------ Vorgegebener Text

Klar ist: es geht nicht um die Fäkalien. Die sind natürlich und werden vom Meer (auf hoher See) absorbiert, wenn sie nicht direkt in die Buchten abgelassen werden. Das Gefährliche sind die tensidehaltigen Schampoos, Dusch- und Waschmittel, Gels und Seifen aus den Nasszellen und die Spülmittel aus den Pantrys der Yachten und Gulets. Diese werden während der Törns zwischen Bodrum und Göcek und an der übrigen Küste auch, nach wie vor ungehindert ins Meer abgelassen - wo sollen sie auch sonst hin? Das inoffiziell ausgesprochene Verbot der Behörden, jegliches Wasch- und Spülmittel an Bord mitzuführen, ist in den Wind gesprochen. Daran wird sich - auch bei strengsten Kontrollen - niemand halten. Wie soll denn das Geschirr wieder sauber in die Schapps kommen?

Alle Yachten an der Küste (gleich ob privat im Einsatz oder als Charteryacht) mit zusätzlichen Grauwassertanks auszurüsten, ist eine Utopie, die aus Platzgründen nicht funktionieren kann. Außerdem wäre die Kapazität so klein, dass - wollte man diese Absaugen - in jeder Bucht eine entsprechende Absaugstation installiert sein müsste. Eine Alternative wäre das oben gezeigte finnische System, das allerdings voraussetzt, dass große Absaugschiffe im Einsatz sind, die diese Sammelstellen vor den Buchten wiederum absaugen.

------------
------ Ausgelesene Angaben

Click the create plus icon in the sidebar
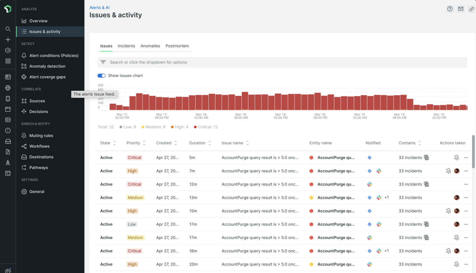The image size is (476, 273). pyautogui.click(x=8, y=40)
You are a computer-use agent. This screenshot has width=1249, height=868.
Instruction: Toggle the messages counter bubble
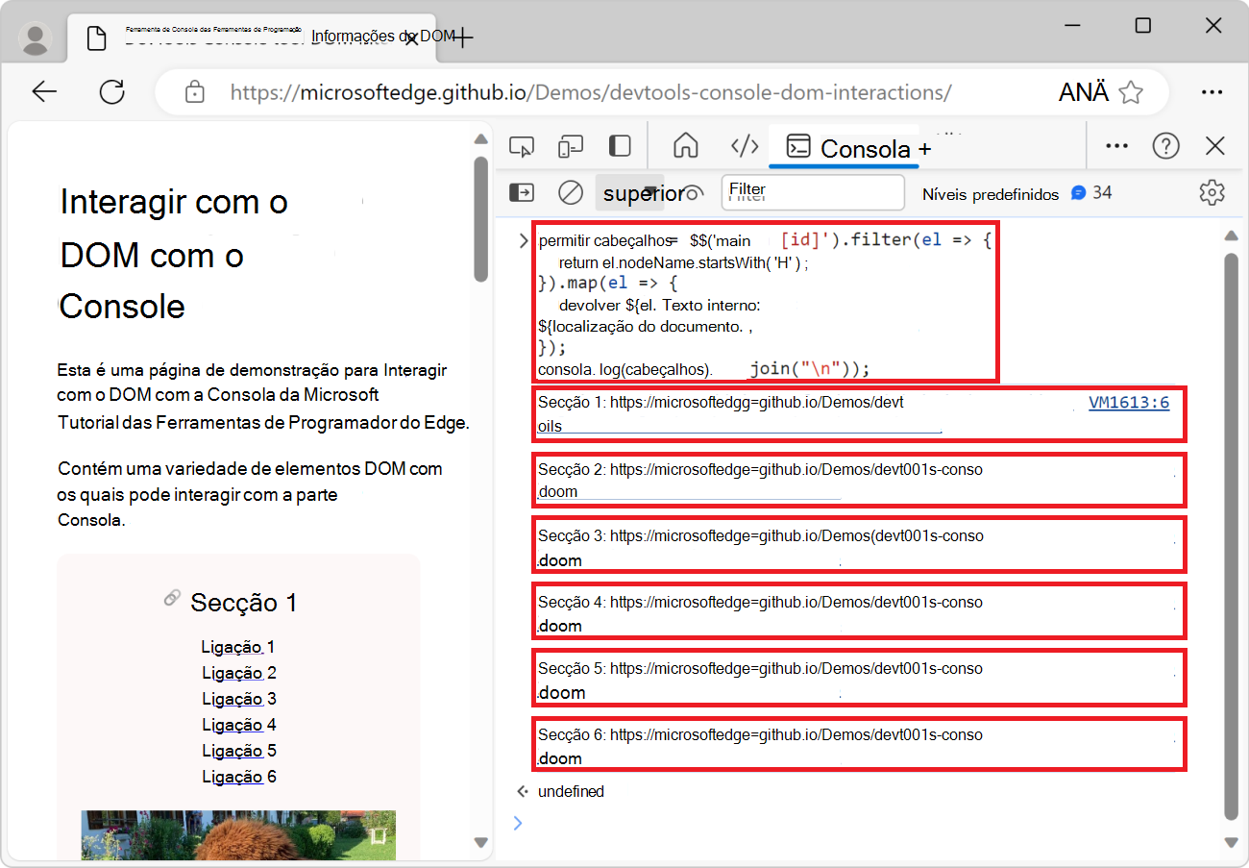pos(1091,192)
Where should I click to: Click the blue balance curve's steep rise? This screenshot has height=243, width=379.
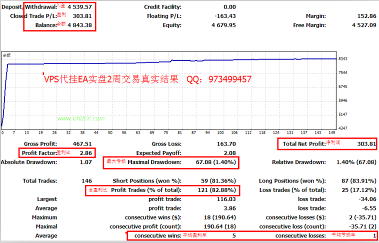tap(5, 95)
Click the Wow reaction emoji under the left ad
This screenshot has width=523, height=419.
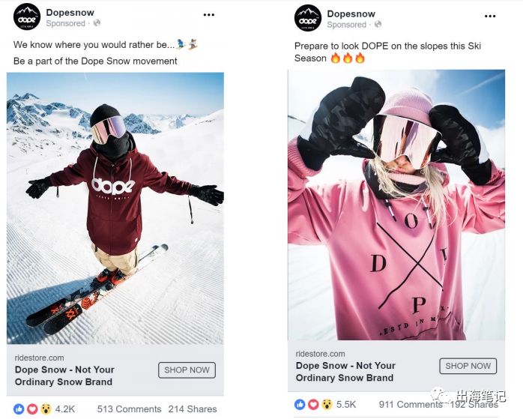coord(46,409)
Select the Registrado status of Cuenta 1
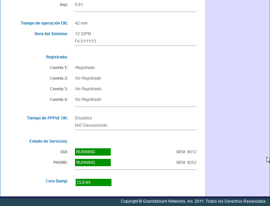The height and width of the screenshot is (206, 270). click(x=85, y=67)
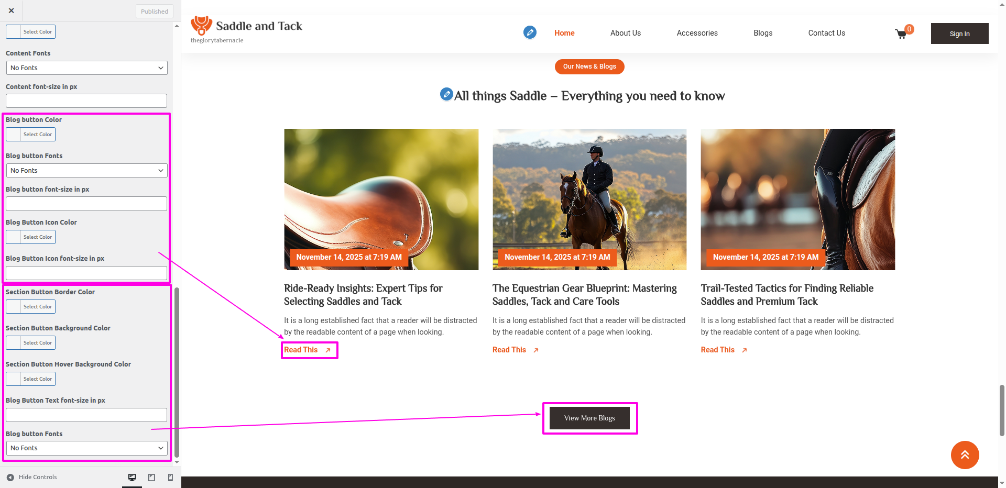Viewport: 1006px width, 488px height.
Task: Click the Blog button font-size input field
Action: tap(86, 204)
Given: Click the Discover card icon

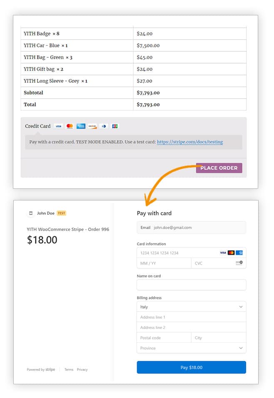Looking at the screenshot, I should pyautogui.click(x=92, y=126).
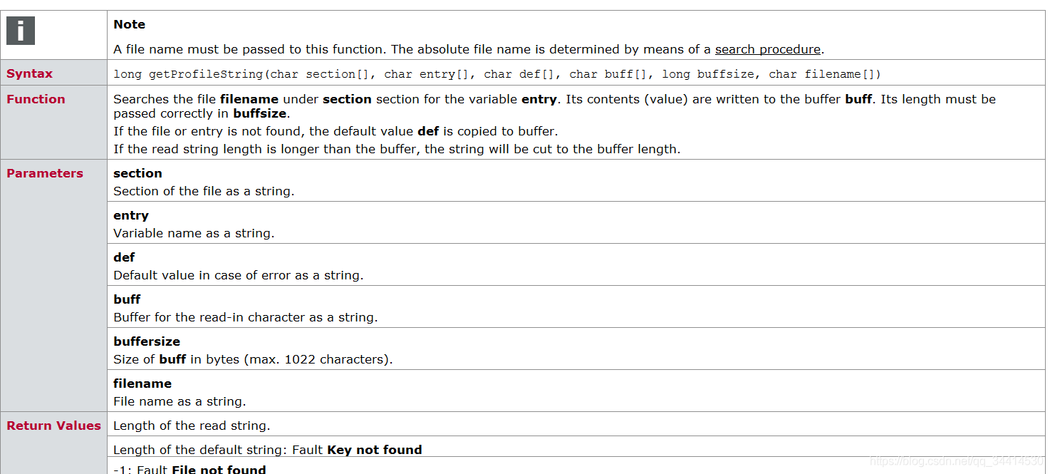
Task: Click the Function row heading
Action: 36,99
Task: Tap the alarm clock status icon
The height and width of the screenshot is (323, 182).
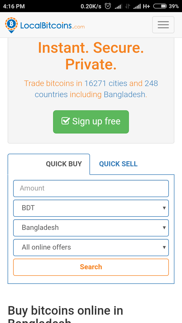Action: click(108, 6)
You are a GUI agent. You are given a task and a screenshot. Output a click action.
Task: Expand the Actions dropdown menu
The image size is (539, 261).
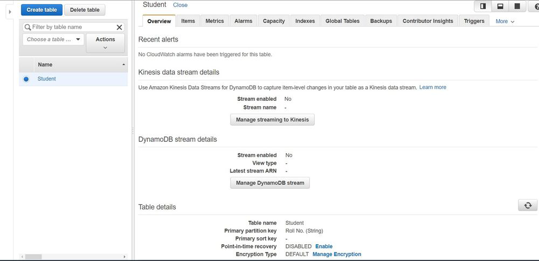105,43
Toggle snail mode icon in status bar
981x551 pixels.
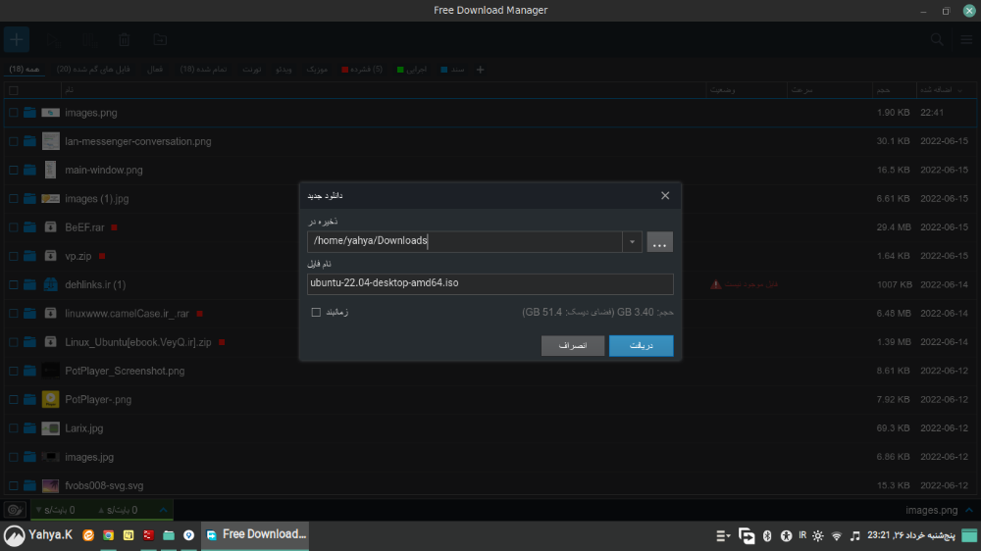click(x=15, y=510)
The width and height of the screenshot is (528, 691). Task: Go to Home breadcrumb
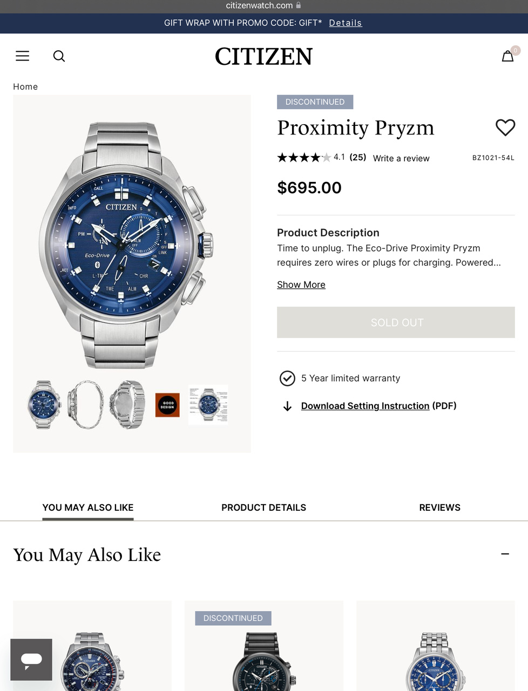tap(25, 86)
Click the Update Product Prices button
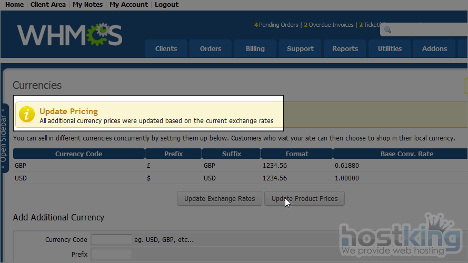The image size is (468, 263). point(304,198)
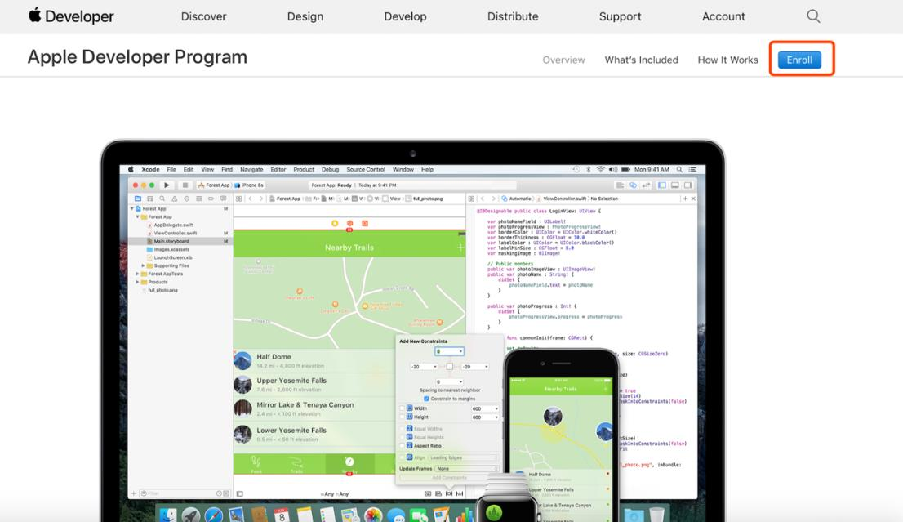Viewport: 903px width, 522px height.
Task: Click the search magnifier in the site header
Action: [813, 16]
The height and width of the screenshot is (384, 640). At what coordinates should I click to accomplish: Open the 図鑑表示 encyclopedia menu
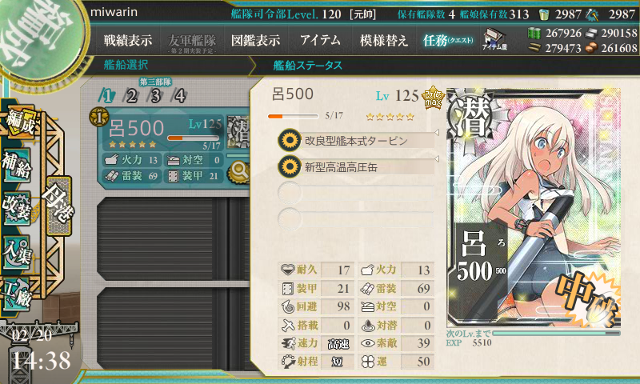click(255, 40)
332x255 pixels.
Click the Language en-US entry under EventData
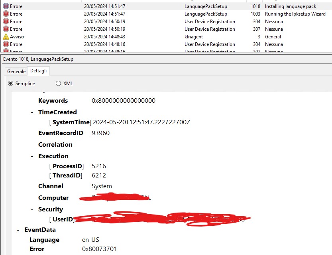click(90, 239)
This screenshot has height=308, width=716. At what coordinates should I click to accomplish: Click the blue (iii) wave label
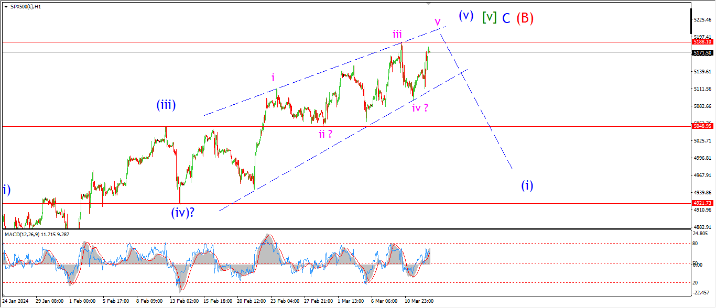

------------

== Aufgabe ==
Tipp aus dem Text über Abwasser von Yachten die Stelle von „Klar ist: es“ bis einschließlich „die Schapps kommen?“ Wort für Wort ab. Die Datensätze stammen aus einer anderen Quelle.

== Ergebnis ==
Klar ist: es geht nicht um die Fäkalien. Die sind natürlich und werden vom Meer (auf hoher See) absorbiert, wenn sie nicht direkt in die Buchten abgelassen werden. Das Gefährliche sind die tensidehaltigen Schampoos, Dusch- und Waschmittel, Gels und Seifen aus den Nasszellen und die Spülmittel aus den Pantrys der Yachten und Gulets. Diese werden während der Törns zwischen Bodrum und Göcek und an der übrigen Küste auch, nach wie vor ungehindert ins Meer abgelassen - wo sollen sie auch sonst hin? Das inoffiziell ausgesprochene Verbot der Behörden, jegliches Wasch- und Spülmittel an Bord mitzuführen, ist in den Wind gesprochen. Daran wird sich - auch bei strengsten Kontrollen - niemand halten. Wie soll denn das Geschirr wieder sauber in die Schapps kommen?